Take the Clover machine. The Seattle-based Coffee Equipment Co. rolled out the Clover—a single-cup brewer that’s a cross between a French press and a siphon—in the mid-2000s to much fanfare, despite the $11,000 price tag. The SCA’s Ric Rhinehart bought one of the first Clovers when he was the chief operating officer at Groundwork Coffee Co., a specialty roaster based in Los Angeles. Rhinehart thought the Clover was “an exciting tool for its moment in time.”
The moment basically ground to a halt in 2008 when Starbucks bought the Coffee Equipment Co. and its Clover. The machine, more or less, went into hiding for years after the purchase, no longer available to any shop outside of the Starbucks chain. The Clover story has since become something of a metaphor for every new high-tech toy that appears in specialty coffee shops: It may get a lot of initial attention, but will it stick around for the long haul? “We’ve been compared to them from the very beginning,” says Stephan von Muehlen, the founder and chief executive of Poursteady. “I think the cynical take was that when Clover was acquired, that mothballed the machines all together. But I’ve recently seen them again in a few Starbucks Reserve stores. They disappeared for a while and now they’re coming back.”
Poursteady has no plans to go the route of the Clover. Instead, the company is preparing to move into a larger space in the Brooklyn Army Terminal in September, leaving behind the company’s “proverbial start-up garage,” as von Muehlen calls it. The Poursteady has been growing steadily since 2015 when it sold its first machine to Joel Finkelstein, owner of Qualia Coffee in Washington, D.C. Finkelstein values brewed-to-order coffee, and he saw the benefit of a machine that could prepare five pourovers at a time, reducing the wait for busy customers—and the stress of his baristas. “A human might be able to do that with a lot of experience,” Finkelstein says. “But we could never do it that consistently.”
Since that first sale, Poursteady has shipped machines to shops in Taiwan, United Arab Emirates, South Korea and other countries, says von Muehlen.

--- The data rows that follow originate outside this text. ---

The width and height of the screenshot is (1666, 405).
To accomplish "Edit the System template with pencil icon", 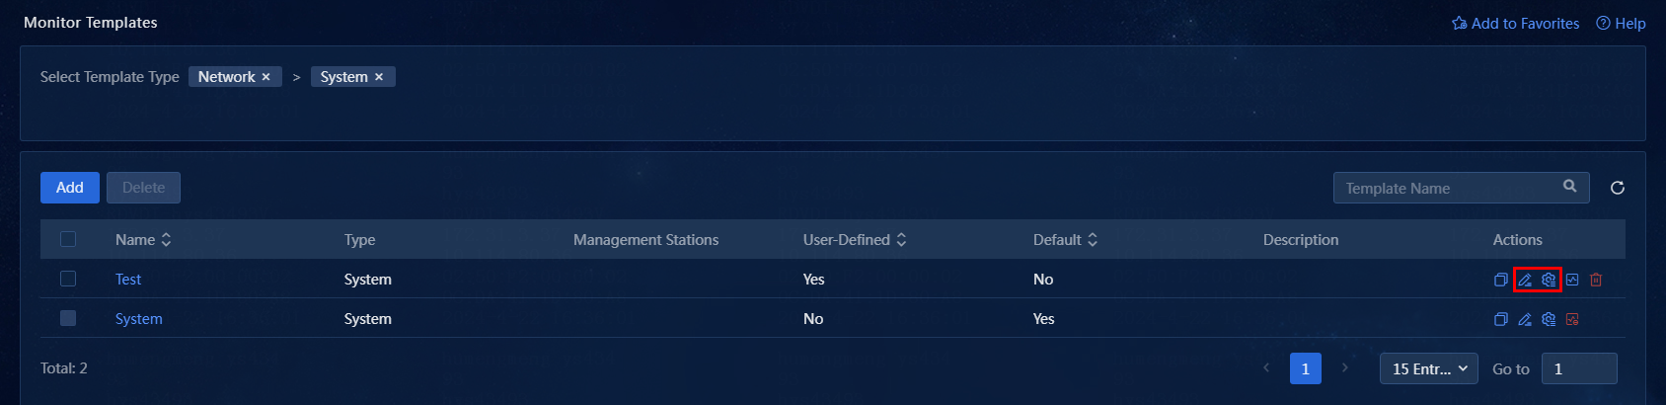I will (1525, 319).
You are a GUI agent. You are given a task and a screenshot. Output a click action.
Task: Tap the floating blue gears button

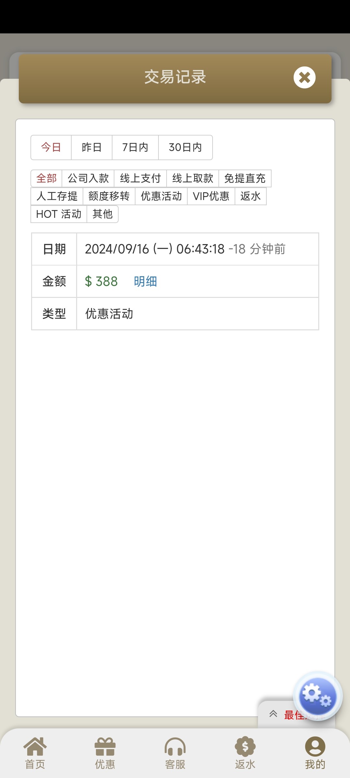tap(317, 696)

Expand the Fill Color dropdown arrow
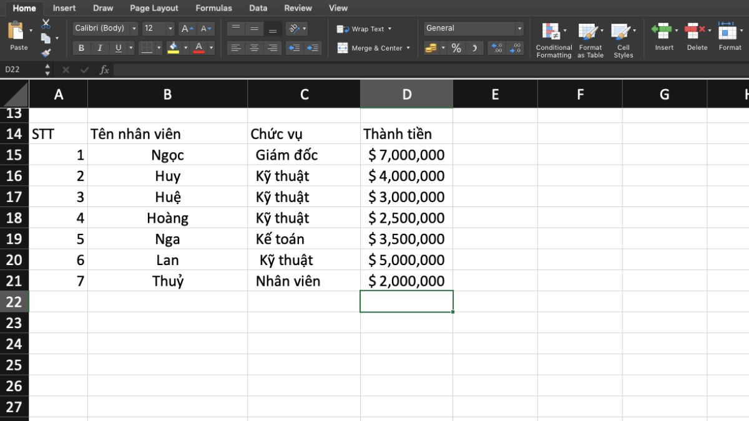coord(185,47)
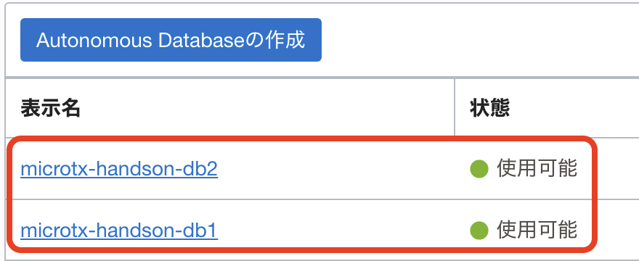Sort by the 状態 column header
The image size is (639, 261).
pos(489,109)
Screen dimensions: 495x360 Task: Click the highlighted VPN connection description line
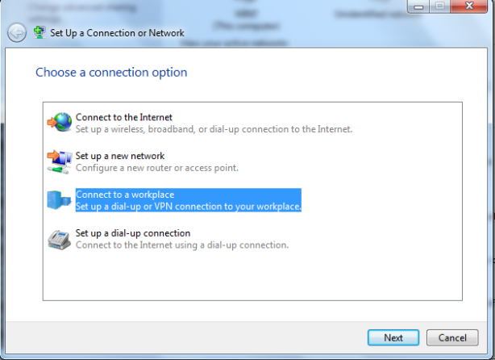189,207
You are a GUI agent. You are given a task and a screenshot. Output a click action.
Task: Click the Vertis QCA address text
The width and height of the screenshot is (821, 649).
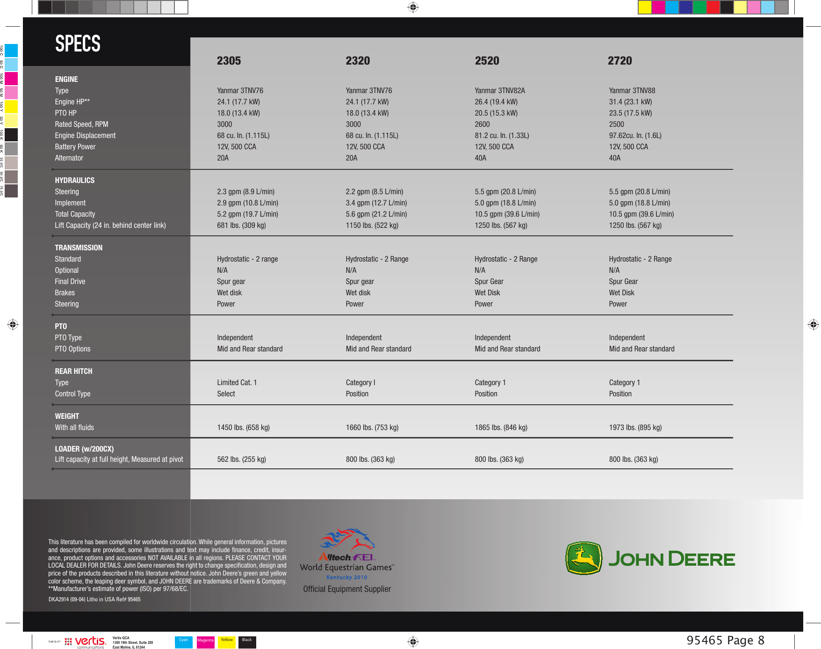132,642
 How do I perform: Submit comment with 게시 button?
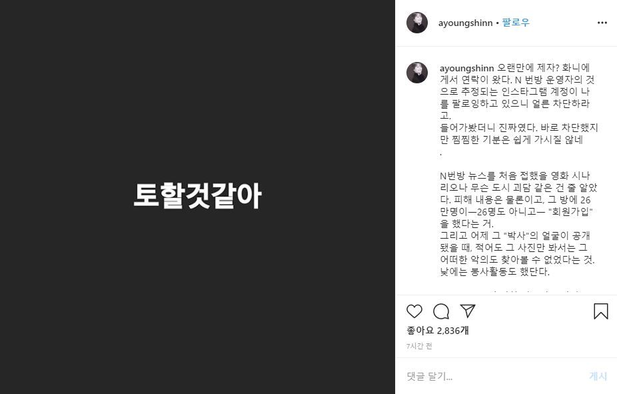point(598,376)
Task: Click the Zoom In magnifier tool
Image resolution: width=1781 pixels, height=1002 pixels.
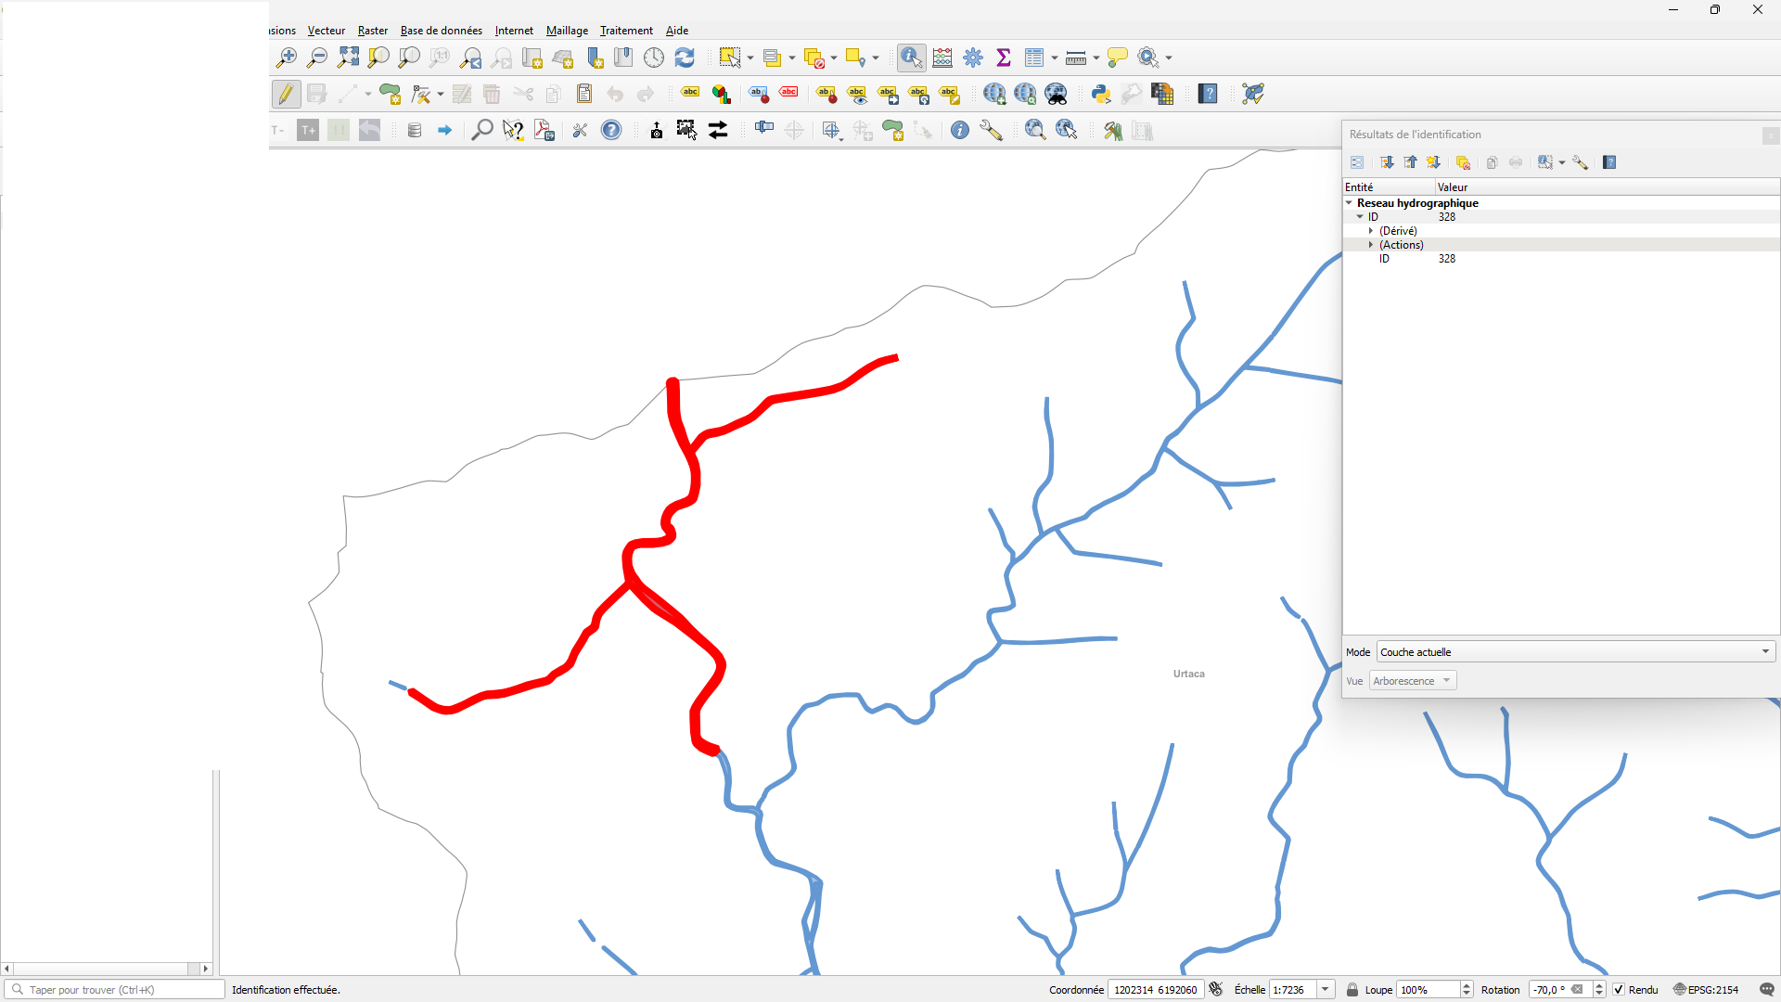Action: click(286, 58)
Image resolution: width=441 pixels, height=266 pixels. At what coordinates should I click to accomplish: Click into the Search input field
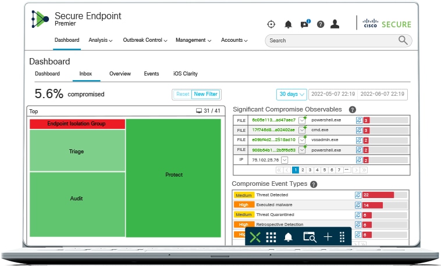point(329,41)
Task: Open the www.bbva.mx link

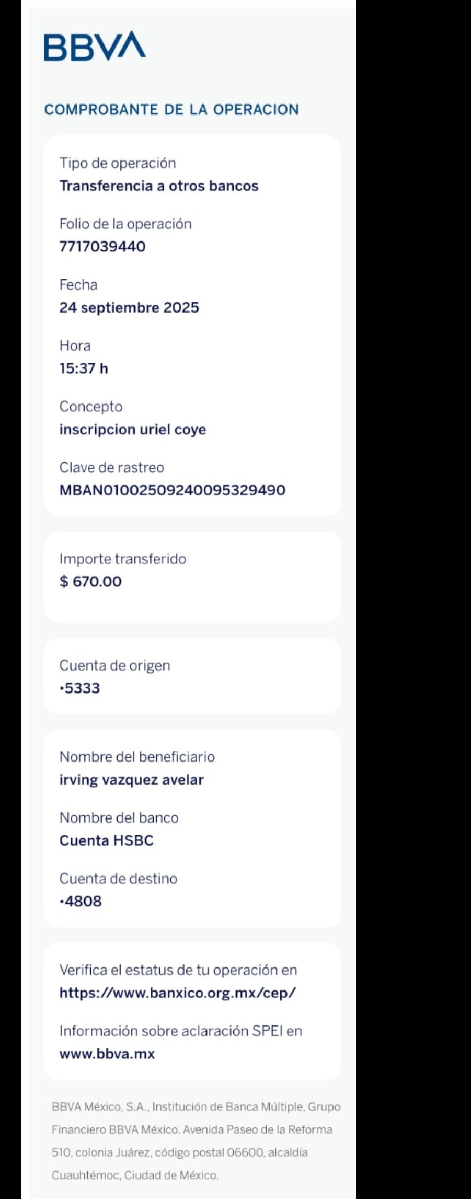Action: [107, 1053]
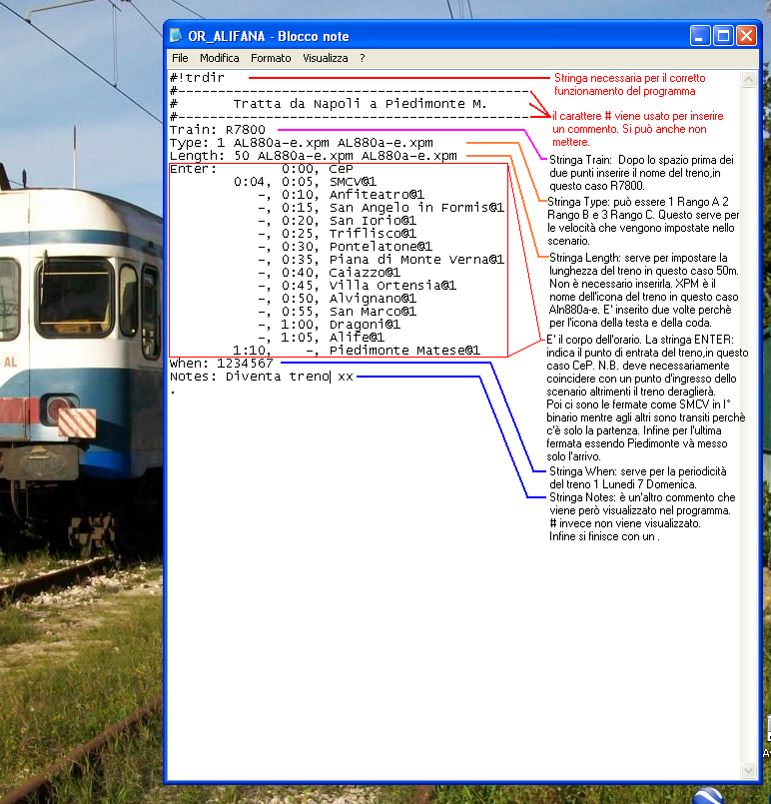Click the Google Earth desktop icon
771x804 pixels.
708,796
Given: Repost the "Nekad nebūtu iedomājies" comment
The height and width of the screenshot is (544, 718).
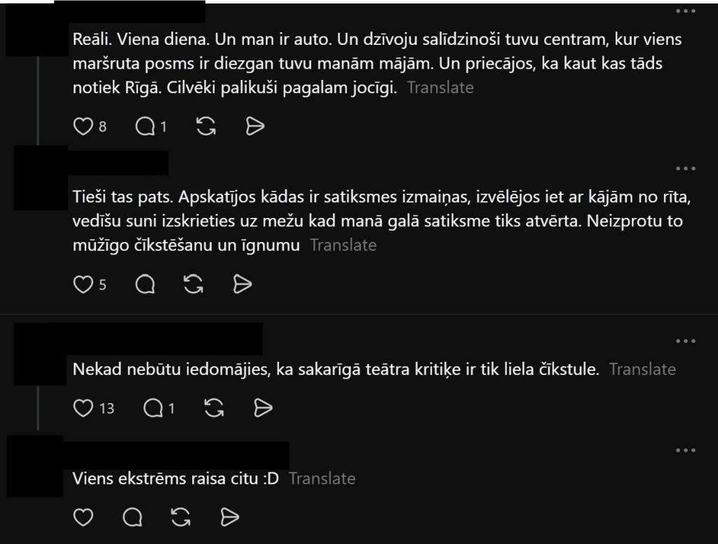Looking at the screenshot, I should coord(214,408).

But despite its expanding reach, Poursteady has still sold only about 75 units, a total that reflects the device’s high price tag (starting at around $12,000 for a five-cup machine) and the company’s lack of a marketing budget. By contrast, the Steampunk’s sales are higher; the device (which runs about $14,000 for two units) can now be found in more than 500 shops, mostly in Asia, Perez notes.
As for Cafe X, the robotic coffee kiosk can only be found in the lone San Francisco center. For now. Hu says he plans to install more coffee robots around the Bay Area in the coming months, but he doesn’t ever see his grab-and-go kiosks replacing full-service coffee shops. “Our goal is not to replace cafés,” he says. “There’s always a time and a place for going to a café.”